Auch die Muster der weltweiten Nahrungsmittelproduktion und des Verbrauchs müssen sich ändern. In den letzten 50 Jahren ist die weltweite Nahrungsmittelproduktion schneller gestiegen als die Bevölkerung. Die rasche Ausweitung der landwirtschaftlichen Produktion war ein großer Erfolg, zugleich aber auch mit hohen Umweltkosten verbunden. Die globale Nahrungsmittelproduktion mit einem hohen Anteil an tierischen Produkten ist für 20 bis 30 Prozent der Treibhausgasemissionen verantwortlich. Im gesamten Lebensmittelsystem, einschließlich der Landwirtschaft, der Lagerung, dem Transport, der Verpackung, der Verarbeitung und dem Vertrieb von Lebensmitteln, sind nachhaltigere Praktiken erforderlich. Es muss gelingen, sowohl die Welternährung zu sichern als auch die biologische Vielfalt zu erhalten und den Klimawandel abzuschwächen.
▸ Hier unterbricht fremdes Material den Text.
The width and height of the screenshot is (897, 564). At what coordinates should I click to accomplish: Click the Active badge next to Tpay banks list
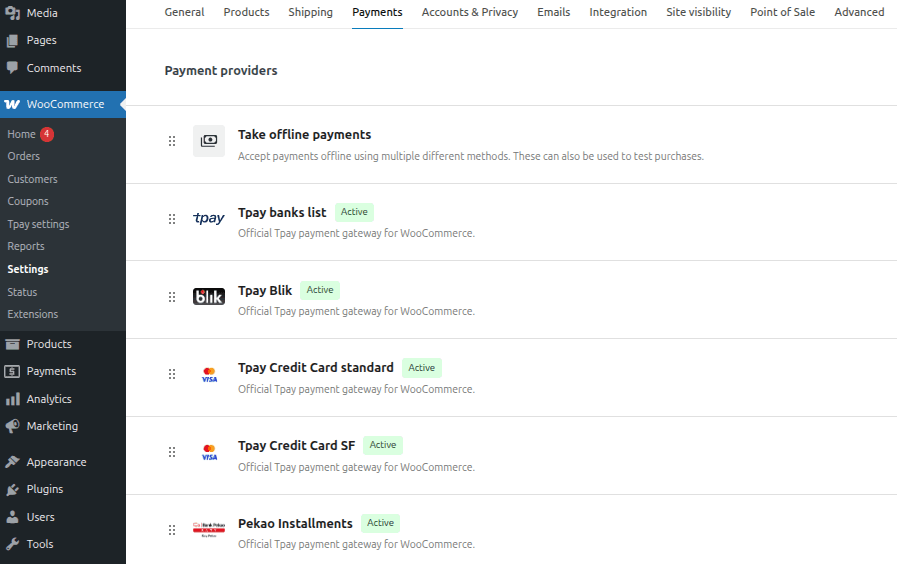pos(354,212)
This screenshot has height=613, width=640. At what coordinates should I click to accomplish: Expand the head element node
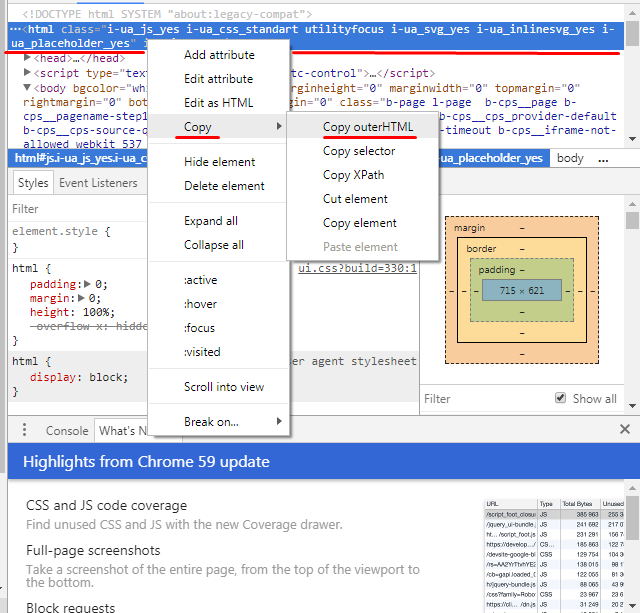click(27, 59)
Der Bevölkerungsfonds der Vereinten Nationen (UNFPA) bringt die Herausforderungen auf den Punkt: „Wir müssen Modelle des Wirtschaftswachstums und der Entwicklung überdenken, die zu übermäßigem Konsum geführt und Gewalt, Ausbeutung, Umweltzerstörung und Klimawandel begünstigt haben, und wir müssen dafür sorgen, dass die ärmsten Länder – die diese Probleme nicht verursacht haben, aber die Hauptlast ihrer Auswirkungen tragen – über die Mittel verfügen, um die Widerstandsfähigkeit und das Wohlergehen ihrer wachsenden Bevölkerung zu stärken.“

Bevölkerungsentwicklung in der Planung berücksichtigen

Die globale Gemeinschaft steht vor enormen Herausforderungen. Die Corona-Pandemie hat gezeigt, dass Krisen die Sterblichkeit erhöhen können. In Folge der Pandemie ging die weltweite Lebenserwartung von 73 Jahren (2019) auf 71 Jahre (2021) zurück. Auch der Klimawandel, anhaltende und neue Konflikte und mögliche weitere Pandemien können in Zukunft spürbare Auswirkungen auf die Bevölkerungsentwicklung haben.

In groben Zügen sind Veränderungen der Bevölkerungsgröße und -zusammensetzung jedoch vorhersehbar, da sie von demografischen Prozessen geprägt sind, die sich über Jahrzehnte hinweg entfalten. Eine fundierte Planung unter Berücksichtigung der Bevölkerungsentwicklung kann dazu beitragen, die Fortschritte bei der Verwirklichung der Ziele für nachhaltige Entwicklung zu beschleunigen. Politische Entscheidungsträgerinnen und -träger sollten aktuelle und künftige Bevölkerungstrends in alle Aspekte der Entwicklungsplanung einbeziehen, empfiehlt die UN-Hauptabteilung für Wirtschaftliche und Soziale Angelegenheiten (UN DESA) in ihrem Policy Brief „A World of 8 Billion“.